17 novembre 2018

Jurassic Park: un sogno generazionale divenuto realtà

Jurassic Park: un sogno generazionale divenuto realtà

Quella di Jurassic Park è sicuramente una delle storie più avvincenti e famose portate sul grande schermo, non solo per l’idea geniale di riportare in vita esseri viventi vissuti milioni di anni fa, affrontando di conseguenza il tema della creazione e l’impossibilità per l’uomo di spingersi oltre i suoi limiti, ma soprattutto per l’incommensurabile perizia tecnica con la quale Steven Spielberg diede vita alla sua opera. Una produzione stratosferica che permise attraverso l’utilizzo di effetti speciali all’avanguardia la realizzazione pressoché perfetta di dinosauri (commistione esemplare tra animatroni e CGI), che nel giro di pochissimo tempo sarebbero diventati iconici, sconvolgendo positivamente il cinema degli anni ’90. E così il mastodontico T-Rex, i fittizzi Velociraptor giganti inventati da Spielberg e la Triceratopo accasciata al suolo sono diventati personaggi a tutti gli effetti, terrorizzando o semplicemente intrattenendo la generazione Millenials che – all’epoca composta da bambini spensierati – è cresciuta accompagnata dal magico ricordo di aver visto qualcosa che nessuno mai era stato capace di mostrare: i dinosauri.
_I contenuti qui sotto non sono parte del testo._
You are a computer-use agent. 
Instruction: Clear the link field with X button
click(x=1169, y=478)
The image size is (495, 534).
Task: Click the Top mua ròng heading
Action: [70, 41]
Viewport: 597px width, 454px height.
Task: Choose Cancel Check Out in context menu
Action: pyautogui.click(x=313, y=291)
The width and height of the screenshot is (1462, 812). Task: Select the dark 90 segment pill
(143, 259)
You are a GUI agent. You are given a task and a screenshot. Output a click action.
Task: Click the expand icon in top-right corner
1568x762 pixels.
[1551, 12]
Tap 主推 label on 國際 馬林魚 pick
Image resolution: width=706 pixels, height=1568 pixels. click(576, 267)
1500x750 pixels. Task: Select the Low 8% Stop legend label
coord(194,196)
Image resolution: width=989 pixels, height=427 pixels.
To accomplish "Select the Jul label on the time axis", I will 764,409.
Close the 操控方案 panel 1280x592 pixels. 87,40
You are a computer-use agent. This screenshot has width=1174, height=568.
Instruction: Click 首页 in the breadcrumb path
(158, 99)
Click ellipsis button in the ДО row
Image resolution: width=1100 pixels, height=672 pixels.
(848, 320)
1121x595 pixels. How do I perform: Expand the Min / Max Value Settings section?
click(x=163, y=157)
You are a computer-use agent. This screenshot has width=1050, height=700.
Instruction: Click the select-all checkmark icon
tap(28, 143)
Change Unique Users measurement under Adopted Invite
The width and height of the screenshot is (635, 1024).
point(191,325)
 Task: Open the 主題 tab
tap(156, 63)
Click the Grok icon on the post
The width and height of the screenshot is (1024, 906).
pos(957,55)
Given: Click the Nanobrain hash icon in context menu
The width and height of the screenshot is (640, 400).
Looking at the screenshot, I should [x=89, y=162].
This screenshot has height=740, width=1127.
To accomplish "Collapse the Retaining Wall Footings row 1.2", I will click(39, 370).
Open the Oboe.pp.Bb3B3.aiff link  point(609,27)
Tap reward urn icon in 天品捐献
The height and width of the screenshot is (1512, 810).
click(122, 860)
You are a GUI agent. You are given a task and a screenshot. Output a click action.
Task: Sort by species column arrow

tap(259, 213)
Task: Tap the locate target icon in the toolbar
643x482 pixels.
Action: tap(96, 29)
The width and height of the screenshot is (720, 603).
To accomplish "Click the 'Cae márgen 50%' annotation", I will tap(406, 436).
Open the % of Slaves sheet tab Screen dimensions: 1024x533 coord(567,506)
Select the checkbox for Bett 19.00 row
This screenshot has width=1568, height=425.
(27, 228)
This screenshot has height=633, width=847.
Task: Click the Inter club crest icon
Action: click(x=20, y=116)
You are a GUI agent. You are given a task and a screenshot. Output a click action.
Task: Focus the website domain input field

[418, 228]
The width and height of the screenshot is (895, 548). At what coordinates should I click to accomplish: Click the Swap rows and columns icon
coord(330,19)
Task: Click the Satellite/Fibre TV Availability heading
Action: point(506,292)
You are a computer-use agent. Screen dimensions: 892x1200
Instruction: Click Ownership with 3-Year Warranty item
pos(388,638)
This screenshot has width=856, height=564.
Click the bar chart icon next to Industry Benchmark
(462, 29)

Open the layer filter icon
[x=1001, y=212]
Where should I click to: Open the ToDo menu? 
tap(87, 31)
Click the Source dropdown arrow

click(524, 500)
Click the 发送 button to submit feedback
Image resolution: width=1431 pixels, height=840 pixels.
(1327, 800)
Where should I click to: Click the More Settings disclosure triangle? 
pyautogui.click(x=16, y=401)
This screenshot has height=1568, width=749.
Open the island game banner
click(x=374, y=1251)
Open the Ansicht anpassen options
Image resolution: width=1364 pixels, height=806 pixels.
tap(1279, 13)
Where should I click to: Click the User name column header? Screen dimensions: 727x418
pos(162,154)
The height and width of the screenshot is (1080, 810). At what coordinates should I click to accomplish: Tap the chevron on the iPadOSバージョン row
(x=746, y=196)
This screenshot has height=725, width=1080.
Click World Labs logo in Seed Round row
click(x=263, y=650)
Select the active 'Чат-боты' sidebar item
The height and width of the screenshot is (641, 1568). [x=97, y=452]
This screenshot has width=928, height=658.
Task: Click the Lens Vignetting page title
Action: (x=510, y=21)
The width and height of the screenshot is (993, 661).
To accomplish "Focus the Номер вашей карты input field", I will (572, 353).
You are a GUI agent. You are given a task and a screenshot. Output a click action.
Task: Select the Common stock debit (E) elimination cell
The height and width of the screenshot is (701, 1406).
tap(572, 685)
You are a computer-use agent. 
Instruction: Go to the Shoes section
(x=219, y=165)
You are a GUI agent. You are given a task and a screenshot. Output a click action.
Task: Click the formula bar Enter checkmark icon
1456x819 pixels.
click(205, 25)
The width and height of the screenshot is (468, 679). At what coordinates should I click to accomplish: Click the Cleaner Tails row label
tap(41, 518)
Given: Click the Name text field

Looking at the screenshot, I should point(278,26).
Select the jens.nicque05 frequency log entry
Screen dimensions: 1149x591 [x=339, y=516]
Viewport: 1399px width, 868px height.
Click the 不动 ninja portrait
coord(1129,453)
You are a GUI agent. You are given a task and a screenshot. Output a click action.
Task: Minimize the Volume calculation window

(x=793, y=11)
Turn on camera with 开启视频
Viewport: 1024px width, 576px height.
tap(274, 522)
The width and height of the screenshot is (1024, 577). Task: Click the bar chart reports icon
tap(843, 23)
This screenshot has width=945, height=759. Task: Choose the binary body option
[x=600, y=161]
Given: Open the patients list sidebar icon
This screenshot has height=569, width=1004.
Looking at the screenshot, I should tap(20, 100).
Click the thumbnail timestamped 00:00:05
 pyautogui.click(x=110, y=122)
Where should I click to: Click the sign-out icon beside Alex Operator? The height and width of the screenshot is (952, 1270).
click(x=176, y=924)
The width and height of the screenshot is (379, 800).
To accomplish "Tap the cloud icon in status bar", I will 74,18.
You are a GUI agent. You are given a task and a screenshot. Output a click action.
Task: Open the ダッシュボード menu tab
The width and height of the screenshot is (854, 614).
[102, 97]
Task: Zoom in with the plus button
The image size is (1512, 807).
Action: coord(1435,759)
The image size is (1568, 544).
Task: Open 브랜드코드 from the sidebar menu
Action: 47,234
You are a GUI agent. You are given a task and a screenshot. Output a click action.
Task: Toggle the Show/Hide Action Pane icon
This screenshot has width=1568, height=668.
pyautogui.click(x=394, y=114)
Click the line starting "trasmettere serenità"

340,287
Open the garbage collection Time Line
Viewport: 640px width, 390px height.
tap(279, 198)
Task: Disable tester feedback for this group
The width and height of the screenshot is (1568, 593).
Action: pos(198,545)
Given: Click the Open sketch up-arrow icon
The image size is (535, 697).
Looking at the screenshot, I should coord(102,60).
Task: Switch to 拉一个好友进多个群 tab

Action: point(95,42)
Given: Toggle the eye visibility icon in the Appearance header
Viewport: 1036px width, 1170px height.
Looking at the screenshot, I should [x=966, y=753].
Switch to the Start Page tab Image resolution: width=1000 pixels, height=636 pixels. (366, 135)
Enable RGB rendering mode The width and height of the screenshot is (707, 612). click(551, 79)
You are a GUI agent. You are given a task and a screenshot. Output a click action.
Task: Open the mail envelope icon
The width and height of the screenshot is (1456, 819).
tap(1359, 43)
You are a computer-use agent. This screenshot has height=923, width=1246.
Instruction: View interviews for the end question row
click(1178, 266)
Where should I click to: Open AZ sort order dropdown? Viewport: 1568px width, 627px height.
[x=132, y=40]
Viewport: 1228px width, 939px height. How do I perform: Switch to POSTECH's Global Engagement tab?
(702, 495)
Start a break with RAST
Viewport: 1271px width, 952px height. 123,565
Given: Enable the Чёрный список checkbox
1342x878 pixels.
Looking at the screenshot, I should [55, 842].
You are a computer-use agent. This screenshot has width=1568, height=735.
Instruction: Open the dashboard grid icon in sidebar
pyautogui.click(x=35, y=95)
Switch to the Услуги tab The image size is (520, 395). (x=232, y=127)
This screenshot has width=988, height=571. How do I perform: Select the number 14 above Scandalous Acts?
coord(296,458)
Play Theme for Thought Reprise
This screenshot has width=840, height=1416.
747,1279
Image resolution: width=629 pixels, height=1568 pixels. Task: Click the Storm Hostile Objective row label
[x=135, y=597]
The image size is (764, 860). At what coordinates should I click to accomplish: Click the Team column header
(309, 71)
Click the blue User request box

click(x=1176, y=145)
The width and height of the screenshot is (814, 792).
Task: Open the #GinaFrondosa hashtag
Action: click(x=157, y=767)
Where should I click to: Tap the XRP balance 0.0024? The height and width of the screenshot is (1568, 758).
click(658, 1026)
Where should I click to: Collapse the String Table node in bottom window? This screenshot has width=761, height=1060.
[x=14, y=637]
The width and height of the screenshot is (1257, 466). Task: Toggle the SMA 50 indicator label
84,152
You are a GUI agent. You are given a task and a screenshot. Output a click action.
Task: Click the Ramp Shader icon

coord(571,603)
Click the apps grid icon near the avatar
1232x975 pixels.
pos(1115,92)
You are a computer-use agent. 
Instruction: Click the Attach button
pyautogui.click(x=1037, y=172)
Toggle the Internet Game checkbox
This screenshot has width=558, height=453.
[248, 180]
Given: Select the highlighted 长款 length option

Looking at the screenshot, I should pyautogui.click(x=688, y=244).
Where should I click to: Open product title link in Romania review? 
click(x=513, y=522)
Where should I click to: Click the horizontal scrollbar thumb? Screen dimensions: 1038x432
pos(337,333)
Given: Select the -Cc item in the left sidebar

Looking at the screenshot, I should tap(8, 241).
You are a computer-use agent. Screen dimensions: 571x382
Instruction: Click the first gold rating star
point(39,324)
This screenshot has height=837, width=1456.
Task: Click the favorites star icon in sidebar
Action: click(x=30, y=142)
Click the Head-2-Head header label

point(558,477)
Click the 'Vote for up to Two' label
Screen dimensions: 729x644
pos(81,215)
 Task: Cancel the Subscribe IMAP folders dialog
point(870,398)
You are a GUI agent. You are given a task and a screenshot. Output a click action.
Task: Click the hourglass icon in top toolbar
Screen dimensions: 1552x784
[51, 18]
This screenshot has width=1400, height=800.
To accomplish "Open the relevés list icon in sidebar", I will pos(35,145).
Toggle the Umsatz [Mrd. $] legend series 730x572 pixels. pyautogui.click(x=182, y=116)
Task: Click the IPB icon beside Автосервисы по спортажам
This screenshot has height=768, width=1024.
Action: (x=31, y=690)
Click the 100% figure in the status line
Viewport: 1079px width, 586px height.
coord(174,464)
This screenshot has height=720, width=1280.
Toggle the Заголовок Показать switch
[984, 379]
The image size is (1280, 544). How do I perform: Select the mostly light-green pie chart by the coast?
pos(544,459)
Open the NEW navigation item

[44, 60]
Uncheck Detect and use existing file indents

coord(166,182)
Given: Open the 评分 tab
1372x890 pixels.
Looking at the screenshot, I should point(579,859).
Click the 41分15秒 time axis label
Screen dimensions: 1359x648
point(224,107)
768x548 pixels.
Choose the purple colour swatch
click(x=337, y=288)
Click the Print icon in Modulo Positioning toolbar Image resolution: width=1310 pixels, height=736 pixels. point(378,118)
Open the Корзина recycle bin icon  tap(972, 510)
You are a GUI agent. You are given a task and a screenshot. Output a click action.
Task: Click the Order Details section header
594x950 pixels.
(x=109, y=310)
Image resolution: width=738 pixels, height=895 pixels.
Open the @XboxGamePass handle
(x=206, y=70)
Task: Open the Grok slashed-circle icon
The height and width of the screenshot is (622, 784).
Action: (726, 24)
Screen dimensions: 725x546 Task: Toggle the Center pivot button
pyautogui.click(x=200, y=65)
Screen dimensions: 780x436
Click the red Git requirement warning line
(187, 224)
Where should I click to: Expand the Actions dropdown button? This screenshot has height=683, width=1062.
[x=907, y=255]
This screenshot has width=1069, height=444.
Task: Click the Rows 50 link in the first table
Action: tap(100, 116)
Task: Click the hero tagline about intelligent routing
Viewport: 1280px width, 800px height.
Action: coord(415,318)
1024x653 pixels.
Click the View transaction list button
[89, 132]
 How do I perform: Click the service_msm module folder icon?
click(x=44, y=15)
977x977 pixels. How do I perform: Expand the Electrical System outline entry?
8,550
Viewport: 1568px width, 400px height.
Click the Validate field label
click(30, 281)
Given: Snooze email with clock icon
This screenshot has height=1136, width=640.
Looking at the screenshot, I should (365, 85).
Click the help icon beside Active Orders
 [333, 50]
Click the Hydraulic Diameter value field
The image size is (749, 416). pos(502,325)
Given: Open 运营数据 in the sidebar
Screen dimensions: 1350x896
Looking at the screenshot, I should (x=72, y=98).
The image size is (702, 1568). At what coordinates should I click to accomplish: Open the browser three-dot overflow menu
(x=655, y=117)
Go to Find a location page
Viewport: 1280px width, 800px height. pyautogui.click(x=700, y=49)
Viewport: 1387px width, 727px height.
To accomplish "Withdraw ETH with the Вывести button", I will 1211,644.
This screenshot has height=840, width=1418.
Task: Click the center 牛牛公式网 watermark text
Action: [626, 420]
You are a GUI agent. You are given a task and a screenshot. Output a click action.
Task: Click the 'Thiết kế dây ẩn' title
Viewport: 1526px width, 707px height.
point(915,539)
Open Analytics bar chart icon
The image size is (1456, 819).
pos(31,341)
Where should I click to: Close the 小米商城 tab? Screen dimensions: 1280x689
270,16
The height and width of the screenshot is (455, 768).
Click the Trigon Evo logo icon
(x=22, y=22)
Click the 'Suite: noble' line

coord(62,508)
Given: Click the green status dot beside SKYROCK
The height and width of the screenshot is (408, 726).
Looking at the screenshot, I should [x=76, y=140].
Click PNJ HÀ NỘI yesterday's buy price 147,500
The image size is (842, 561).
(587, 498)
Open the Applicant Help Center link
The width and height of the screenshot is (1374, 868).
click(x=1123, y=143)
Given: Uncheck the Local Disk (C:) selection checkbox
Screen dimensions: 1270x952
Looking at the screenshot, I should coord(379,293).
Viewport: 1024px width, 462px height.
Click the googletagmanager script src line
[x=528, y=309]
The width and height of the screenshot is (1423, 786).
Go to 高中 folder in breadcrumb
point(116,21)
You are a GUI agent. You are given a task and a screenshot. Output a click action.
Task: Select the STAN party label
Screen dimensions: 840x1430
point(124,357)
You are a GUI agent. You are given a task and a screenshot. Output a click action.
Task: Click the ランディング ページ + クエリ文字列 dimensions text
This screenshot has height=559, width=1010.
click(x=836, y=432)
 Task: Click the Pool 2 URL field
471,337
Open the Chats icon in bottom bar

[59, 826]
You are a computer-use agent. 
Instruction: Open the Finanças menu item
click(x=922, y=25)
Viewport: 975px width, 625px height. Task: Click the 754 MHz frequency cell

Tratto dall’omonimo romanzo di Michael Crichton uscito solo qualche anno prima, Jurassic Park è una magnifica storia di avventura, ambientata nel nostro presente, che parla di sopravvivenza e mito della creazione. John Hammond è un ricco industriale con la passione per i dinosauri; fin da bambino sognava di vederli, toccarli e giocare con loro immergendosi in una magia che tutti i coetanei avrebbero desiderato vivere. Ma i sogni a volte diventano realtà. Grazie alle sue finanze, infatti, compra un’isola al largo del Pacifico e la trasforma in un parco divertimenti in cui l’attrazione principale sono proprio loro, i dinosauri. Ma come? Esperimenti genetici condotti sul DNA di alcuni animali, uniti al ritrovamento di alcune gocce di sangue estratte da una zanzara fossilizzata nella roccia da milioni di anni. Ma il parco deve essere ancora “collaudato”. Hammond chiama numerosi esperti in materia per svolgere attività di consulenza e valutazioni scientifiche, tuttavia una volta sull’isola le cose cominciano a precipitare. Per un errore di sistema, o della mente umana, i dinosauri ritornano allo stato brado e l’uomo si trova inerme e indifeso di fronte alla potenza della natura.

Jurassic Park è innovazione e avanguardia pura. Uno schiaffo in faccia che lascia sbigottiti gli spettatori, che increduli si domandano come sia stato possibile ricreare esseri viventi in maniera così perfetta. La perfezione visiva di quest’opera non ha eguali con nessun’altro film successivamente realizzato e, a distanza di 25 anni, appare più fresco e innovativo dei suoi traballanti successori. La magia di Jurassic Park, però, non risiede solo nei suoi magnifici effetti speciali. Spielberg è stato capace, forse senza volerlo, di dare vita ad un’opera significativamente importante per la generazione dei Millenials, nata poco prima. Si tratta di un film che non è solo una bellissima opera di intrattenimento ma che lascia qualcosa di più: è un simbolo e un punto di riferimento in cui tutti i bambini si possono ritrovare. Spielberg ha creato la magia dei dinosauri, esseri affascinanti che vivevano esclusivamente nell’immaginazione delle persone, che popolavano i nostri sogni e mai avevano trovato un modo per “esistere”.

Alla sua uscita fu un successo senza precedenti. Pochi film hanno avuto tale impatto nella storia. Per la prima volta si assisteva a qualcosa di unico, di impensabile. Quella magia si instillò nei cuori di tutti i bambini terrorizzandoli, divertendoli e facendoli sognare. Oggi, a distanza di un quarto di secolo, quei bambini sono cresciuti ma non dimenticano l’esperienza vissuta, le emozioni suscitate dall’arrivo del tirannosauro o gli occhi increduli del professor Alan Grant alla vista del brachiosauro. Un ventenne dell’epoca non avrebbe potuto capire, non avrebbe potuto provare le stesse emozioni che oggi scuotono ancora quelle piccole creature spaventate.

Jurassic Park è un film iconico e per un certo senso generazionale. Il regista Steven Spielberg ha dato vita ad un significativo fenomeno di massa che scosse e conquistò i cuori di milioni di bambini diventando una delle opere di intrattenimento più rilevanti per la generazione dei Millenials.